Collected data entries
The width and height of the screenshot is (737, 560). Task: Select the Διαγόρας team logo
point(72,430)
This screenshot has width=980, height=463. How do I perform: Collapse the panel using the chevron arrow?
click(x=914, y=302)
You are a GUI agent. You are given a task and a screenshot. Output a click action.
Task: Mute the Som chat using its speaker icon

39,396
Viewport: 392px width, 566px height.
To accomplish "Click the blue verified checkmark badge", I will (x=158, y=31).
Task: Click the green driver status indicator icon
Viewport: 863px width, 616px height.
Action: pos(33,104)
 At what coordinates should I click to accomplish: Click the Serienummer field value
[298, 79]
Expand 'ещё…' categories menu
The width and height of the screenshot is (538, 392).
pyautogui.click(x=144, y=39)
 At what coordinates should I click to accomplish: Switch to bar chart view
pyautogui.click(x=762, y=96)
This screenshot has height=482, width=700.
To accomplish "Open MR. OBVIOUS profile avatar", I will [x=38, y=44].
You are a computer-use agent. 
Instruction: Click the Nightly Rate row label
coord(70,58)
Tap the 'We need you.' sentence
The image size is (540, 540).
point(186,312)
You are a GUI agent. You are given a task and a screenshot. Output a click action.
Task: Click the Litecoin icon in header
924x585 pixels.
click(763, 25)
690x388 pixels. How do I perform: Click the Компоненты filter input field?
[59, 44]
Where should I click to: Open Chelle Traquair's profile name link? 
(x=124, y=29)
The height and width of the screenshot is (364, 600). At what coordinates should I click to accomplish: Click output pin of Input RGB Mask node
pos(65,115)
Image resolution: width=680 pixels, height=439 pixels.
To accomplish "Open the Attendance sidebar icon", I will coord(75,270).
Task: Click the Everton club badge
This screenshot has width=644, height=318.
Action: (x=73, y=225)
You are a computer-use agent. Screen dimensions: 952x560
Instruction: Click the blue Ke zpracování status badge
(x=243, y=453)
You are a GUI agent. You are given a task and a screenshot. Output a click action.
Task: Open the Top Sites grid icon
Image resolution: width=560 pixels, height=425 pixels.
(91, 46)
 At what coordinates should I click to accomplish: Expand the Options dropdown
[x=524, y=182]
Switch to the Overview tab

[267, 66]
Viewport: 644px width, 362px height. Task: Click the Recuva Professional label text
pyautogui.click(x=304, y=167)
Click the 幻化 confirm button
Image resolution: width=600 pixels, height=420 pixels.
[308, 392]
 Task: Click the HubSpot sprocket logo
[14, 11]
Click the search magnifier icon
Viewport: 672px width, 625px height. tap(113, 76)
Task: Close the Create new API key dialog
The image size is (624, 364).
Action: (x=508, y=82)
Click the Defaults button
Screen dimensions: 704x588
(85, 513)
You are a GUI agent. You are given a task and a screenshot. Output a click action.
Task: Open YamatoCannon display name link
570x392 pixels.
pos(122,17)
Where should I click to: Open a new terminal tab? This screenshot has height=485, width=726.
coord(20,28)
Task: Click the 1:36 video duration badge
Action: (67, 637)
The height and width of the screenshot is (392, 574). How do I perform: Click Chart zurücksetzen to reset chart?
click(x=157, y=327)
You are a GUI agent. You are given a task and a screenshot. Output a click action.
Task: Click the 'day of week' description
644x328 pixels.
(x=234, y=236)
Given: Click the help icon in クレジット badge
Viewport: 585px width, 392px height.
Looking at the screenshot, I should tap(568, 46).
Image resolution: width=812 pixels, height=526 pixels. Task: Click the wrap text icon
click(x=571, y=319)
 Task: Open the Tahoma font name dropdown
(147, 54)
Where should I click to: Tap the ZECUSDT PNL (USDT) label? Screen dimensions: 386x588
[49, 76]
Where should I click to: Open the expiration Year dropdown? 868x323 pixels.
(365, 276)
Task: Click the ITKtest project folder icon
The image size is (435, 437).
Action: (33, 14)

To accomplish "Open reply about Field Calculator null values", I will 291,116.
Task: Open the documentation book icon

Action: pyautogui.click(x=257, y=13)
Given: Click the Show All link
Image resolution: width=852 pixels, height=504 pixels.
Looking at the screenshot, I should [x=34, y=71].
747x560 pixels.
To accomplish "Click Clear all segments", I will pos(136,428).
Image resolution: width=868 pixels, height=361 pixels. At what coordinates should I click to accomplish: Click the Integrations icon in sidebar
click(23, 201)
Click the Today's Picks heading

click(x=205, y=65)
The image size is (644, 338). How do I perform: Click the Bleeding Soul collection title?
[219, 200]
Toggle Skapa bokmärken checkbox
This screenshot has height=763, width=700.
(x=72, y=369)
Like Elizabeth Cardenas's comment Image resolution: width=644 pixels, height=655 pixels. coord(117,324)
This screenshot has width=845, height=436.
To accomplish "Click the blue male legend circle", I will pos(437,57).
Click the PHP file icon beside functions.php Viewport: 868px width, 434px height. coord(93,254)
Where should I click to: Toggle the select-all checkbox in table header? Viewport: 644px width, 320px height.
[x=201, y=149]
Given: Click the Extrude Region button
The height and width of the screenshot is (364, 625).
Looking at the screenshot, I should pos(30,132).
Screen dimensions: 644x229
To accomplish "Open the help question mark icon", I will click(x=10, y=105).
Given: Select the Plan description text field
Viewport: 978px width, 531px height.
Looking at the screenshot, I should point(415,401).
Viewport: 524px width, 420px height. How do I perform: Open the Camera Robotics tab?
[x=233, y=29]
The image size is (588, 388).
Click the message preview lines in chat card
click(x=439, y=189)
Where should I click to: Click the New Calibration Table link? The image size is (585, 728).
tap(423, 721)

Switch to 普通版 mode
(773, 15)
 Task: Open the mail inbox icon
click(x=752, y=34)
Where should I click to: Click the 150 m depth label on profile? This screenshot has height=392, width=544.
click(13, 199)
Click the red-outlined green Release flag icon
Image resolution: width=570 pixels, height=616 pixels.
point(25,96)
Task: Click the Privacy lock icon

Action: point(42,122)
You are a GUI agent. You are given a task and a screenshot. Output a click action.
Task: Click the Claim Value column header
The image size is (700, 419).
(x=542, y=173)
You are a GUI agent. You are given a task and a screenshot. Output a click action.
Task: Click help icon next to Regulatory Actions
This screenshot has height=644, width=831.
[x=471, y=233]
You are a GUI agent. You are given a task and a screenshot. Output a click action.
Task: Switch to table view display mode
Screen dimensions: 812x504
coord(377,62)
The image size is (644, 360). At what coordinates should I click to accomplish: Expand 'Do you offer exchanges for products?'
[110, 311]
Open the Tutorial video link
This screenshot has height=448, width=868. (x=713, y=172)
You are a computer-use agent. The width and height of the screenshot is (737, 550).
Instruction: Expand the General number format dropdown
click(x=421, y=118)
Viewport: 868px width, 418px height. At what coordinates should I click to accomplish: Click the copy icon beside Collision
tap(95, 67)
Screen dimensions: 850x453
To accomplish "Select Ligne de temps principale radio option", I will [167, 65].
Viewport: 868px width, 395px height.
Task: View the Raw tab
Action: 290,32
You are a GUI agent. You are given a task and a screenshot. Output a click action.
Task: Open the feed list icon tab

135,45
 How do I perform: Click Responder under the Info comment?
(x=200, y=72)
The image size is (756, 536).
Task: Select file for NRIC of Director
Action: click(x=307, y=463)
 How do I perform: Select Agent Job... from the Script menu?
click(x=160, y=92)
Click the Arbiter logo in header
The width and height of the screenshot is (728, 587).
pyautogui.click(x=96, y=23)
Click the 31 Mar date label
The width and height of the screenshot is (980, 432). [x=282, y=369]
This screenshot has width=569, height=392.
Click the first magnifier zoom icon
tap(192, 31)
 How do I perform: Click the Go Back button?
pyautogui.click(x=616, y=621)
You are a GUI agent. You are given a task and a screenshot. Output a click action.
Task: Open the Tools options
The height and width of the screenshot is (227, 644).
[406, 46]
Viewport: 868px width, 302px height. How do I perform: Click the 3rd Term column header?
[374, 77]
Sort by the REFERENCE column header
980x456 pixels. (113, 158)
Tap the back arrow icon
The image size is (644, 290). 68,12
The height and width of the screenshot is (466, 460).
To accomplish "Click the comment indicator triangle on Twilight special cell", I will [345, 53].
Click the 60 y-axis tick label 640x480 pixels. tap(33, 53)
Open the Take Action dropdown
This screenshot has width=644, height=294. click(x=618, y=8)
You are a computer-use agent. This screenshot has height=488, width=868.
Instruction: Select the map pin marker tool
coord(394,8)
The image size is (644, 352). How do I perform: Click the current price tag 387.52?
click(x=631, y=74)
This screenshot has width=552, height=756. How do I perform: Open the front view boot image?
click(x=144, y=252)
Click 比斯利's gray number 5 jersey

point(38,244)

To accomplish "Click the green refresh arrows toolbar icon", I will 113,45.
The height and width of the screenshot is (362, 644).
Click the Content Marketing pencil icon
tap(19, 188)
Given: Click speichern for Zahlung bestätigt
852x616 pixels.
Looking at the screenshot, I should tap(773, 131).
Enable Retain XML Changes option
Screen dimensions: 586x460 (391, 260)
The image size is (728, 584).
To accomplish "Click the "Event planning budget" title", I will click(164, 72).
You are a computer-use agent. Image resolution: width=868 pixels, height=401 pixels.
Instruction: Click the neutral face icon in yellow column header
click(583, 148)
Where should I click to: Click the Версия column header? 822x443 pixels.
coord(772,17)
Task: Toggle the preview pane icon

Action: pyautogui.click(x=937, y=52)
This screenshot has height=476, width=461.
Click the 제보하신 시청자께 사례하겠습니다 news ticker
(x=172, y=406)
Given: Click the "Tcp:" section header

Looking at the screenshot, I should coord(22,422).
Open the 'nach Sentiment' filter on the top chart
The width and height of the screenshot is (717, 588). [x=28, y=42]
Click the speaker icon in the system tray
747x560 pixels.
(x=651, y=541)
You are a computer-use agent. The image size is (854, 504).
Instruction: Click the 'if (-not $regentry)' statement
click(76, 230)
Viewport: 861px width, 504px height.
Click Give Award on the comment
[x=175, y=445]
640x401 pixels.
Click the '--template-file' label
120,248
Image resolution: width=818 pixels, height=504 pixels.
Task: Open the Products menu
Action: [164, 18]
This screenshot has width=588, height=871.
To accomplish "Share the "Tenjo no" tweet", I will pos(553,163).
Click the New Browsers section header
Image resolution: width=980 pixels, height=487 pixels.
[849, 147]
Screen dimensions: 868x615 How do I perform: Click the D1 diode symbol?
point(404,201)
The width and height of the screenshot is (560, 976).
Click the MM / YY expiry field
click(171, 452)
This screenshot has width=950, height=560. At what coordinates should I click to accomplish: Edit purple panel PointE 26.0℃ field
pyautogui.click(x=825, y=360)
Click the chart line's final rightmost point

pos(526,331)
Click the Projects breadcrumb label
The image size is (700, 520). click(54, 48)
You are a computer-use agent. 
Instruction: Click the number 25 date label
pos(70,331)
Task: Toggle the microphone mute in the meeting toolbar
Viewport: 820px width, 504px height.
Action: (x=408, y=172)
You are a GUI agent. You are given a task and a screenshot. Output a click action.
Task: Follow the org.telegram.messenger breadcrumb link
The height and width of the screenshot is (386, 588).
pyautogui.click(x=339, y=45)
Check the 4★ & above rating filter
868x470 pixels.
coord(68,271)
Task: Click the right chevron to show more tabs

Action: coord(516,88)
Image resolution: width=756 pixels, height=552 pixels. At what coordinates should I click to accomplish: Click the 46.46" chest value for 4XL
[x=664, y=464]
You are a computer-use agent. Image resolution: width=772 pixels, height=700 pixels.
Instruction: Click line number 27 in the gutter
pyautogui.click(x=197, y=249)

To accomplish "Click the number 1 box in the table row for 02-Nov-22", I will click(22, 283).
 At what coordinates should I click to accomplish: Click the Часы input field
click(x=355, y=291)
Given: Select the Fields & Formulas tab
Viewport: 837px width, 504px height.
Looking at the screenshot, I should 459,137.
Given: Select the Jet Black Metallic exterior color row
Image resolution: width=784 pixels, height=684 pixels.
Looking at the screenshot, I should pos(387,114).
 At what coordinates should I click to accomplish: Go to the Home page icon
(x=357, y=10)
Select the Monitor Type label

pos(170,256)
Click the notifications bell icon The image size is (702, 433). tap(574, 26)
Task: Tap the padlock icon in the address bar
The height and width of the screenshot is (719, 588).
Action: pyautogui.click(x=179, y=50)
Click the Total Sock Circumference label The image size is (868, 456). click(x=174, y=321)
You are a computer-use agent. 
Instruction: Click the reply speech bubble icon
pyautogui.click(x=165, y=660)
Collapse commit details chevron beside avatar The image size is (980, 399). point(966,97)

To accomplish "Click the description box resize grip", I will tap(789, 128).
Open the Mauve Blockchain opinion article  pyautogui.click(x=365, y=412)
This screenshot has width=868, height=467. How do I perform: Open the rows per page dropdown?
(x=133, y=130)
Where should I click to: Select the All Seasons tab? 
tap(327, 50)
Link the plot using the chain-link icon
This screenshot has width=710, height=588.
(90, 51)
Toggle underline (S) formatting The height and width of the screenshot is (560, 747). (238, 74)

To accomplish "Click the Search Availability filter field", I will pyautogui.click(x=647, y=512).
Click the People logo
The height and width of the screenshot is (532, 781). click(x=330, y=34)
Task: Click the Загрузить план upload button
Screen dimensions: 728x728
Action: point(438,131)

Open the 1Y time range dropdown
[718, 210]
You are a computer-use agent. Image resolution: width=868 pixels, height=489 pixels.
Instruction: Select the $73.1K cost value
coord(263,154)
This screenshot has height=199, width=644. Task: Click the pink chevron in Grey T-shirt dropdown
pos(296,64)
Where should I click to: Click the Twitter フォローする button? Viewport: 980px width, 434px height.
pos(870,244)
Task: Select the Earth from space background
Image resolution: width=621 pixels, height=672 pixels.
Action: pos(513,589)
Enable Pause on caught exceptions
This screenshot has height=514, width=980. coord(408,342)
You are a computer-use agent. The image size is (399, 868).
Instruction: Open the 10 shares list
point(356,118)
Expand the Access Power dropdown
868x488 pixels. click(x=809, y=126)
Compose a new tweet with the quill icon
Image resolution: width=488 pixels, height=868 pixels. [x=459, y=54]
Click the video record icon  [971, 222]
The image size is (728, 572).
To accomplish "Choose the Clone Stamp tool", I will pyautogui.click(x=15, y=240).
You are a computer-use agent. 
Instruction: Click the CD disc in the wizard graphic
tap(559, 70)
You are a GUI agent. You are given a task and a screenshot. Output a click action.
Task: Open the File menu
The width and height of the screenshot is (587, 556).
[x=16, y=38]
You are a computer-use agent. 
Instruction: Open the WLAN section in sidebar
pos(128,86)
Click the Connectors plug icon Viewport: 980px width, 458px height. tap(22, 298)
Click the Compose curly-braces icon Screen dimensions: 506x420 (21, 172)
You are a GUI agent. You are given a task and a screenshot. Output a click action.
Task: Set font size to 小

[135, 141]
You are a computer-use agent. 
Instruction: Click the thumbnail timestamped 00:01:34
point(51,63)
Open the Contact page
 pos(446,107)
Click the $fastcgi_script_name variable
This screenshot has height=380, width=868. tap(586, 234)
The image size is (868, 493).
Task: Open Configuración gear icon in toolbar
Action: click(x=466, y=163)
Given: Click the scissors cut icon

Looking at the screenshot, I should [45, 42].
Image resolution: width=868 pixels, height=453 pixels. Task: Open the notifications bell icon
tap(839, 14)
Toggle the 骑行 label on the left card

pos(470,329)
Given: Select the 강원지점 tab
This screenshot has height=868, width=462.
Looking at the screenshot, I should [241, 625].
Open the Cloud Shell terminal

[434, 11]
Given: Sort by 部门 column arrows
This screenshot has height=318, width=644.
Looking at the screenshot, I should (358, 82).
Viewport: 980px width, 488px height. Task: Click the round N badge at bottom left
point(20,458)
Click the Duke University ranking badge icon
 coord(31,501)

**TO DO**
The word to look for is "description"; copy out every line of the entries that holds it.

**YOUR RESPONSE**
Task: Click the 'day of week' description
Given: Select the Plan description text field
To accomplish "Click the description box resize grip", I will tap(789, 128).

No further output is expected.